━━ PROVIDED DATA
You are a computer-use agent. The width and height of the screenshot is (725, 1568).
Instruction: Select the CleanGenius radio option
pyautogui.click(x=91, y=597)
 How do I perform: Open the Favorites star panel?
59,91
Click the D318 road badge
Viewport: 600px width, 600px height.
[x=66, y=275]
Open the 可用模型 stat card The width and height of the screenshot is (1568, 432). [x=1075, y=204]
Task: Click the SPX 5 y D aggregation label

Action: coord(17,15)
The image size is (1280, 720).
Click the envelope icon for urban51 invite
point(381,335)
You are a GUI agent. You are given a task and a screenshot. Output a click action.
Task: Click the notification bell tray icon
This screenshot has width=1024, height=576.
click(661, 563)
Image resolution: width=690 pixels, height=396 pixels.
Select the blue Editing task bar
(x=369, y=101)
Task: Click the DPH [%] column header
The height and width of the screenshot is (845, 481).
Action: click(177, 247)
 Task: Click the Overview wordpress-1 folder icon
━━━━
**EXERCISE INSTRUCTIONS:**
Exactly the lines from the one containing "Task: Click the notification bell tray icon" to the final line of the data, both included, should be printed, and nothing more.

**RESULT BELOW:**
Task: Click the notification bell tray icon
This screenshot has width=1024, height=576.
click(661, 563)
Image resolution: width=690 pixels, height=396 pixels.
Select the blue Editing task bar
(x=369, y=101)
Task: Click the DPH [%] column header
The height and width of the screenshot is (845, 481).
Action: click(177, 247)
 Task: Click the Overview wordpress-1 folder icon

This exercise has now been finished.